It's not a very easy thing to do--but it's the most powerful leadership tool at your disposal.
Some years ago, a friend and I were waiting at a bus stop. The bus driver pulled up and stepped out of the bus to take a break. It was winter, so he left the door open so that people could get on--trusting that we would all pay our fares, which we all did.
After a few moments, he got back on and pulled away. "Excuse me," said one of the passengers, "Is this the day the fare goes up by ten cents?"
"Yes it is," he said. And so every passenger on that bus, including my boyfriend and me, got up to put an extra dime into the box.
The Power of Trust
I've seen the same sort of thing again and again. Few things are as powerful as giving people your trust. It's a vitally important lesson for anyone running a business because it's so easy to get this wrong. If you trust people who work for you and they rip you off, or share inside information, or otherwise deceive you, you'll feel like a fool. People will call you naive. Most of us desperately want to avoid having that happen, so we try to outsmart anyone who might try to "get over" on us.

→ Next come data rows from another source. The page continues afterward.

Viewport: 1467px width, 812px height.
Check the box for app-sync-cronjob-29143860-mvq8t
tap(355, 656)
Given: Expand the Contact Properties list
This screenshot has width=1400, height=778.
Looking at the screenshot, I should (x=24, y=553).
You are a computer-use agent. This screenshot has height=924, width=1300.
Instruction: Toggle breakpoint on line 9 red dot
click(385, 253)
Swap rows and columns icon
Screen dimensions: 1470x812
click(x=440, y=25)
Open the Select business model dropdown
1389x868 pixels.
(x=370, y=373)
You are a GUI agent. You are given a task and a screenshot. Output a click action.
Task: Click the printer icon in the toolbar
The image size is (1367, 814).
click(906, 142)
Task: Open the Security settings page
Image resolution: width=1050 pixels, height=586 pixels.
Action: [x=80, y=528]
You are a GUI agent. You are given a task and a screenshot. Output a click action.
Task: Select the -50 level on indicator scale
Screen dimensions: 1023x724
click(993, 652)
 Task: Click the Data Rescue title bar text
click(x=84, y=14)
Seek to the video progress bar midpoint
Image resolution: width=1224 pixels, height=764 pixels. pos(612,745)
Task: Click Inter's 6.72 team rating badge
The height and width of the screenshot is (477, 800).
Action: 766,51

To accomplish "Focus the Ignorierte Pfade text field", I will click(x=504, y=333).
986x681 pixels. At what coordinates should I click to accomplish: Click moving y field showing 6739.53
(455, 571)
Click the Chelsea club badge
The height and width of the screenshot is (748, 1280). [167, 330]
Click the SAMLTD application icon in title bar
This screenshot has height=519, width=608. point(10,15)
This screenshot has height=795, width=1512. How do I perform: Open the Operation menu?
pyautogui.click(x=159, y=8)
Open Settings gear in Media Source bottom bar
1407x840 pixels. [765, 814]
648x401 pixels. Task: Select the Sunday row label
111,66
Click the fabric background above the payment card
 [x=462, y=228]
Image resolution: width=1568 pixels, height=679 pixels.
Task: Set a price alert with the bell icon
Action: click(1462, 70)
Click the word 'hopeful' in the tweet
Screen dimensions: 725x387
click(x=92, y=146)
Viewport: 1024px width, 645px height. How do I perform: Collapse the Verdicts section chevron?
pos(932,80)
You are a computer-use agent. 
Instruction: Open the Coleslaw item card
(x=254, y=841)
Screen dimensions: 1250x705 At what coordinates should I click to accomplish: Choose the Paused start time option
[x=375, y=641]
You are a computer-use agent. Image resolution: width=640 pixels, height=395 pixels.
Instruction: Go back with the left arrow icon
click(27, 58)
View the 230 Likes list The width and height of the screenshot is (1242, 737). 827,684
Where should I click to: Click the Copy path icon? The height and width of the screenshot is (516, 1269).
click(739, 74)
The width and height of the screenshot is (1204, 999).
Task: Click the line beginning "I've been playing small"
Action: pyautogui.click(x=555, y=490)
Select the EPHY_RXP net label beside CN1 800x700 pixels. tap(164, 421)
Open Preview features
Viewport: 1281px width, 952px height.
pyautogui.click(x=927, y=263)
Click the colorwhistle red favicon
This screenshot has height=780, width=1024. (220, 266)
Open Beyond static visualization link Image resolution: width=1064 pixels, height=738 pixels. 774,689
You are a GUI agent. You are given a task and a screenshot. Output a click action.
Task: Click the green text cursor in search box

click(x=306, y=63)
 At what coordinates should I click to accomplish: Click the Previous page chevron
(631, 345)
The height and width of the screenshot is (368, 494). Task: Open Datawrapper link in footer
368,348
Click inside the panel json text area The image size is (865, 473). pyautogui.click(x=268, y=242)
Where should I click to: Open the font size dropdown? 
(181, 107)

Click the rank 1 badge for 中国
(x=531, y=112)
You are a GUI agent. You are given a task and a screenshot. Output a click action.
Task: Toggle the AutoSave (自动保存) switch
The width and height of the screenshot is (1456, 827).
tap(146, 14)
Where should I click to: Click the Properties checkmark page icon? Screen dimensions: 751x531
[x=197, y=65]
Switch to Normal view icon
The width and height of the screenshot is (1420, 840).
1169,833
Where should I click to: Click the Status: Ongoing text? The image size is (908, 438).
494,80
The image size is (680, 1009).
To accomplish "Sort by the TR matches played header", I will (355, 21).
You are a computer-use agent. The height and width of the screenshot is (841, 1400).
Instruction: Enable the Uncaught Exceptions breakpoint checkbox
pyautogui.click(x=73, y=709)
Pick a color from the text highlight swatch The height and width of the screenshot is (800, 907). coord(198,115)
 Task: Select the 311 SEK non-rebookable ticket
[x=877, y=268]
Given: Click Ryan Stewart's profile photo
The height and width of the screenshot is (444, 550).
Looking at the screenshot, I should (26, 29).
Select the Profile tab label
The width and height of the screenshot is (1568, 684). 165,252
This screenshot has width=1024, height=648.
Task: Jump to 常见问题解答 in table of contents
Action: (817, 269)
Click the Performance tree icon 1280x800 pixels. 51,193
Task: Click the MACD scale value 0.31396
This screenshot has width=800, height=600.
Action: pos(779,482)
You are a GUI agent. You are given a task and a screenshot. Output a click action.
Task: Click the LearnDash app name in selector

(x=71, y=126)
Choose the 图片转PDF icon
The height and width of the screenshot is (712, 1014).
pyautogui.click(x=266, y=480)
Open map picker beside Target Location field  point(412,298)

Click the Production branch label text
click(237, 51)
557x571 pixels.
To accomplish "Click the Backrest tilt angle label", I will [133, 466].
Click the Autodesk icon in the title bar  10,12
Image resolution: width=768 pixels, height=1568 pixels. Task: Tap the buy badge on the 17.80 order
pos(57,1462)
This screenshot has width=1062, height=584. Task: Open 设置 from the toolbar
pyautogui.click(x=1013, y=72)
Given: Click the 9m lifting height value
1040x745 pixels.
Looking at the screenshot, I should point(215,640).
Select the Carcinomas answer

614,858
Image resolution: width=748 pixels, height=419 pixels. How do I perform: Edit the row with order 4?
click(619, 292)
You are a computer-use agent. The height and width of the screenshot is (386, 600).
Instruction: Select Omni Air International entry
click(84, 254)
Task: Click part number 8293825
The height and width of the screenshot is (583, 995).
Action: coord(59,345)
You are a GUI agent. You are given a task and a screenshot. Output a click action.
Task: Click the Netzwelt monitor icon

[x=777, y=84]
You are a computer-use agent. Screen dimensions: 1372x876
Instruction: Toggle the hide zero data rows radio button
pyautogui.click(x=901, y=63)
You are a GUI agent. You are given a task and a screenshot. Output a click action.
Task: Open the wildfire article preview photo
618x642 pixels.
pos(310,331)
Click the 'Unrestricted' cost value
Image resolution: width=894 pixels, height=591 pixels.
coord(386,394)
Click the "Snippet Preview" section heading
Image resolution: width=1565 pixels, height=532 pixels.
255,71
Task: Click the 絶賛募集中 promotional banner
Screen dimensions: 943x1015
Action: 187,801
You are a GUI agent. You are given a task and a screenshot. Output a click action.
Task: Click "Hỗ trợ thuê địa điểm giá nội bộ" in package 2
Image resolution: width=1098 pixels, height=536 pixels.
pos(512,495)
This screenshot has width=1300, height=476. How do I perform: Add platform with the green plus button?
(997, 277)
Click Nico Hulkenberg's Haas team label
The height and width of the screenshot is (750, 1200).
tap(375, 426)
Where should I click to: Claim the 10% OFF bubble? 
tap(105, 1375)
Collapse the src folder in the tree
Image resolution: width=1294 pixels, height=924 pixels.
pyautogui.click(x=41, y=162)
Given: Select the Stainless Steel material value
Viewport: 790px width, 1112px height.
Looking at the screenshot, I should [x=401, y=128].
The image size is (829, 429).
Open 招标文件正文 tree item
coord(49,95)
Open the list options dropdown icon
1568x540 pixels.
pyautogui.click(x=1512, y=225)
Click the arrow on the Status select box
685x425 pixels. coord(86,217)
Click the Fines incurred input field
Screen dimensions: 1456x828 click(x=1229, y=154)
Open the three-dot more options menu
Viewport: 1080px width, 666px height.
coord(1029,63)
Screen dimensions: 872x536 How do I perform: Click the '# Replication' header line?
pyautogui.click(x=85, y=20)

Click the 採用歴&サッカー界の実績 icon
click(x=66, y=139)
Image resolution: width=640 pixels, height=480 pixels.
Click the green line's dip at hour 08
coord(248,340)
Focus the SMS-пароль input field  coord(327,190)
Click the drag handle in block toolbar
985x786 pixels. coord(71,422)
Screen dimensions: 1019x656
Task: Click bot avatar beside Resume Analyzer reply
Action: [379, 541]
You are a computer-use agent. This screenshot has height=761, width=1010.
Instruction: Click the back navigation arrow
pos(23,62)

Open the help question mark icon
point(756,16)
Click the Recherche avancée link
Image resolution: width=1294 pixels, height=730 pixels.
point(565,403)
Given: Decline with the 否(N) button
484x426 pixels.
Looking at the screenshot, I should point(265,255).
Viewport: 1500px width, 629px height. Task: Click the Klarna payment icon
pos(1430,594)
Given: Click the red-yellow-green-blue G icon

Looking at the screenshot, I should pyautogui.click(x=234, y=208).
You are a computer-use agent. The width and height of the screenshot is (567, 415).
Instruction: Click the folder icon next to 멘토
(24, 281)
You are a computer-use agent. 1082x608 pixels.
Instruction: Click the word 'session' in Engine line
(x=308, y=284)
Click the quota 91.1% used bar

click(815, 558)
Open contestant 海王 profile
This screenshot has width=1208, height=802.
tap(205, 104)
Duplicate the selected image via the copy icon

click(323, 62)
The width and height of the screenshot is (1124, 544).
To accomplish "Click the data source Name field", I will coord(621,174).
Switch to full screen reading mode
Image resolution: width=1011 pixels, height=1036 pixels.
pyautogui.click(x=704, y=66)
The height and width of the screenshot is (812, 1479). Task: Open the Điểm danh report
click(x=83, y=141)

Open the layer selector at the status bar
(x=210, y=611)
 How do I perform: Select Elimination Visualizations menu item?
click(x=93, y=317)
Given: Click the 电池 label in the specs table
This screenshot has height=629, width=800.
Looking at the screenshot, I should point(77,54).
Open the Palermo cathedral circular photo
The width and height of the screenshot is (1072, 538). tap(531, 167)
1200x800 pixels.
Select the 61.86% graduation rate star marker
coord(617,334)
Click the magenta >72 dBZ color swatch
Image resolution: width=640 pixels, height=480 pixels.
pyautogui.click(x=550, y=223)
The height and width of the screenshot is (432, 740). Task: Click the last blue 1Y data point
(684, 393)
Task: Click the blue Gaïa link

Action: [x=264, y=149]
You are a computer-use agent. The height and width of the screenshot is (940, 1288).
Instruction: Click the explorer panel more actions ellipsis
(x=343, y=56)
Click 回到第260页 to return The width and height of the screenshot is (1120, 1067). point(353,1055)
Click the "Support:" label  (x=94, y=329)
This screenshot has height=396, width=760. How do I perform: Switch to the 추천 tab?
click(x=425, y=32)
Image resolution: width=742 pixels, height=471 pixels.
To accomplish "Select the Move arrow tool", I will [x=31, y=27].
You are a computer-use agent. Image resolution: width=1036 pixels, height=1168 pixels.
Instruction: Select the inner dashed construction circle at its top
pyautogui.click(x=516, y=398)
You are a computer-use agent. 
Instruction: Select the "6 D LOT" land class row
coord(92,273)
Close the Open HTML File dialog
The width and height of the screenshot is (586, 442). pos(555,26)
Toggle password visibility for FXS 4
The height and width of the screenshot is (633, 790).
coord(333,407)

That may seem wise, but it doesn't lead anywhere good. Another friend of mine had a business selling computer parts and shipping them all over the country. He employed a small team of customer service people who answered phones, kept track of orders, and handled returns as necessary. Although there were only five employees, he instituted a sign-in, sign-out policy to keep track of them. When he learned that some were spending some signed-in time making personal calls or eating meals in the break room, he was furious, and began watching them closely. Every time I saw my friend for dinner, the conversation would revolve around how lazy his employees were.
Though the company's revenues were impressive, my friend eventually had enough. He fired everyone, sold the business, and went to work for a large corporation instead. Trusting people can cost you, but not trusting them can cost you even more.
Why It Could Be Your Secret Sauce
My new hero when it comes to trust is Bobby Harris, CEO of BlueGrace Logistics. Harris and the rest of his executive team temporarily switched seats with the company's cubicle dwellers, and when Harris gave his IT maintenance guy his own office, he resisted all temptation to lock up or hide important files. It sent a powerful message, he says. "You're treating a professional like a professional. If you give someone an office with a door, you trust him. And if you don't trust someone to be alone in your office, you shouldn't employe that person."
BlueGrace has a tradition of providing beer for employees on Friday evenings. "People ask if I'm concerned about liability," Harris says. "But these are adults and I trust them to be responsible." I can't attest to whether all BlueGrace employees are trustworthy, but the company's success is hard to argue with. Begun in 2009--hardly an auspicious moment to launch a new venture--BlueGrace achieved $80 million in annual sales within four years. It started offering franchises about two years ago, and has 26 franchises so far, with more coming on all the time.
"People ask me what the secret sauce is that makes the company so successful," Harris says. "Trust is the secret sauce. The biggest thing you can do is trust people."